第99話 三葉とデート
「今週は私の番ですよ!」
そう言いながら三葉が俺の部屋の扉を豪快に開ける。俺は思わず飛び起きて言った。
「なんだっ!?って三葉か。まだ朝だぞ?そんな焦るなよ」
「えーっ!?だってワクワクしすぎて眠れなかったんですよ!」
「だから何だよ」
俺がそう言うと三葉は俺の布団を引っ剥がして言った。
「だから早く行きましょう!」
こうなってしまえば俺が何を言っても無駄だろう。俺は観念して言う。
「はあ、分かったよ。けどまずその前に準備させてくれ」
「はーい!」
・・・・・・
「今週もここか・・・」
そう言いながら俺は先週も来たショッピングセンターを見上げる。そんな俺の反応に気づいてか、三葉が俺に声をかける。

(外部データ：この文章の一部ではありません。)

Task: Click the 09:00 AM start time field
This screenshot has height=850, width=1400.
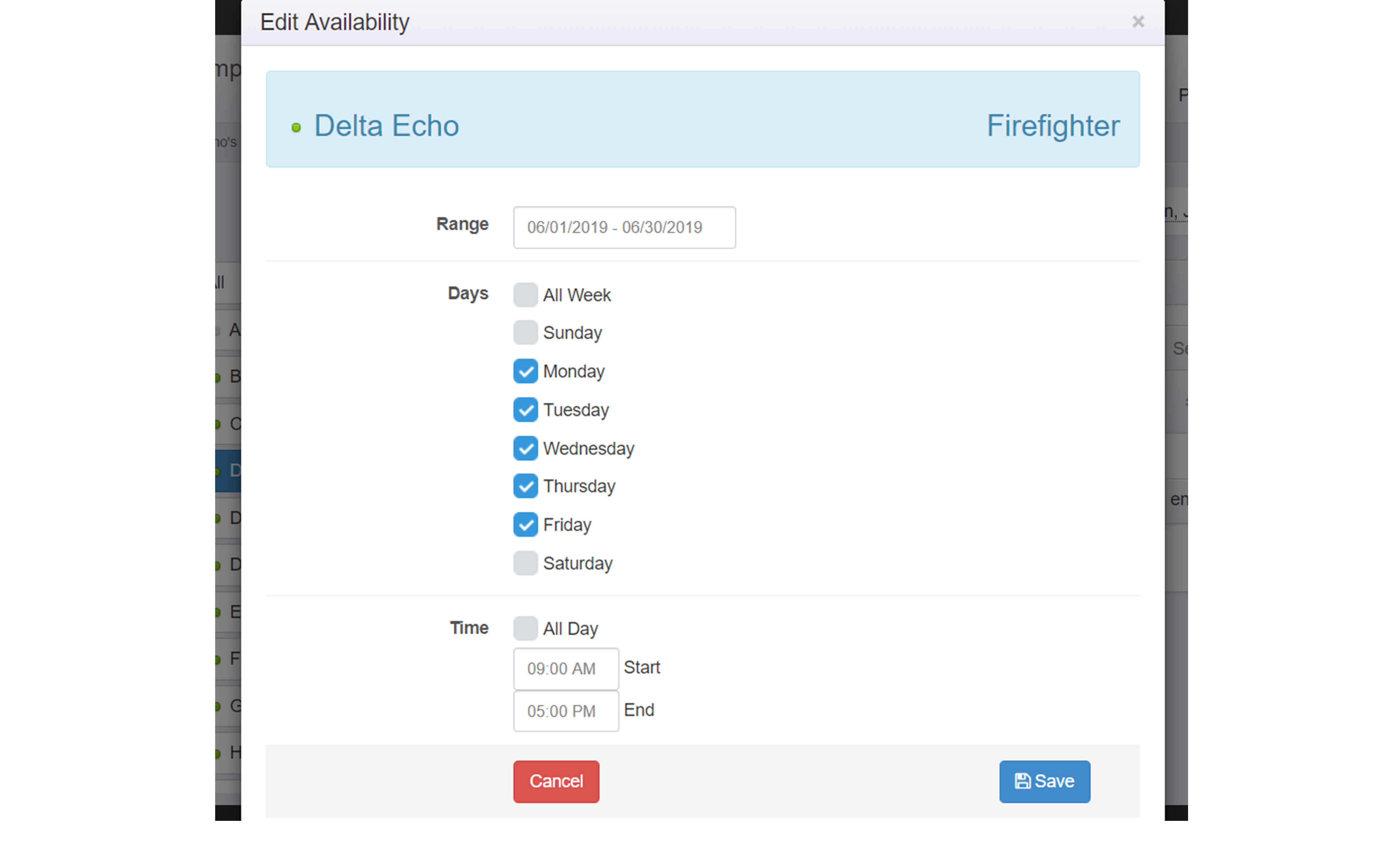Action: tap(565, 669)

「どうしましたカナタ君?テンション低くないですか?」
「まあ、先週も来たからな・・・」
すると三葉は不思議そうな顔をしながら言った。
「あれ?カナタ君、双葉から聞いてないんですか?」
「何をだ?」
「私達のデート場所はここで固定って決めてるんですよ」
「はっ!?じゃ、じゃあ来週も・・・?」
「はいっ!来週は和葉とここを楽しんでください!」
「そ、そっかぁ・・・楽しみだなぁ・・・」
何が悔しくてここに頻繁に来なきゃならないんだ・・・
「あっ!もうこんな時間です!」
そう三葉が慌てながら言った。
「ん?何か予約でもしてるか?」
「見ようと思ってた映画の上映開始まであと10分なんです!ホラッ!カナタ君早く行きましょう!」
俺は三葉に手を取られながら中へと入っていった。
・・・・・・
「はいっ!カナタ君、これチケットです!」
映画館に着いてすぐに、入場券を買いに行った三葉は俺に入場券を渡してきた。
「これは、恋愛ものか?」
「ご存知ですか!この映画、泣けるって有名なんですよ!」
俺は思ったことを口にする。
「それはそれでいいけど、1番驚いたのはお前がこういうの見ることだな」
すると三葉は顔を膨らませて言った。
「何ですか?私だってこういうしっとりした作品も見るんですよ!」
「ハハハッ!そんな顔するなよ!ホラっ!そろそろ入んないと始まっちまうぞ」
「あっ!カナタ君待ってくださーい!」
・・・・・・
(とは言ったものの、俺こういうの見ないんだよなぁ。楽しめるんだろうか?あっ、始まる)
そして映画が始まって少しして、俺はやはりこの映画との相性の悪さを感じていた。
(飽きてきたな・・・三葉は楽しめてるのか?)
そう思って横を見ると、三葉が目を輝かせながら映画に見入っていた。
(こいつの観察でもしてるか・・・)
すると三葉は、ギャグ寄りのシーンでは笑いを堪えて、修羅場のシーンではハラハラした表情をし、悲しいシーンでは涙を流していた。
(これは・・・飽きないな)
そんなこんなで映画が終わり、俺は席を立ち背伸びをする。
「んぅー!終わったなー!」
すると横から三葉が声をかけてきた。
「ガナダぐぅーーん!」
そう言われて三つ葉の方を向くと、三葉は涙をダラダラに流していた。
「うわっ!?どうしたんだよ三葉!」
「がんどうじでぇー!ずごい良がったでず!」
「分かった!分かったからこれで涙拭けよ」
「ありがどうございまずぅー!」
まっ、映画はつまんなかったけど、意外と楽しい時間だったな。
・・・・・・
「うわー!見てくださいカナタ君!綺麗なのがたくさんありますよ!」
三葉は、先週俺が双葉と訪れた店の中に入ると開口一番にそう言った。
「そうだな、三葉は何買うのか決まってるのか?」
「うーん、まだ悩んでるんですけど・・・あっこれなんかどうですか?」
そう言った三葉が手に取ったのは、緑のクローバーのついたネックレスだった。俺は三葉に思ったことを口にする。
「それは、確かにいいが双葉がもうネックレス買ったから別の方がいいんじゃないか?」
すると三葉は真面目な顔をして言った。
「それでもいいの。むしろそのほうがいいんです。だって、当日つけるのは1つだけ。だったら同じ所につけるものなら2人とか3人を同時に選べませんから」
俺はその三葉の顔と声につい飲まれてしまった。しかし、三葉はすぐに元の表情に戻って言った。
「だから1番可愛いこれにしましょう!」
「お、おう」
そして、帰り道の途中、俺は考えていた。2週間後には俺の心中を伝えるということ。そして3姉妹の気持ちの大きさを。
そんなことを考えているうちにも時間は刻一刻と過ぎていっていた。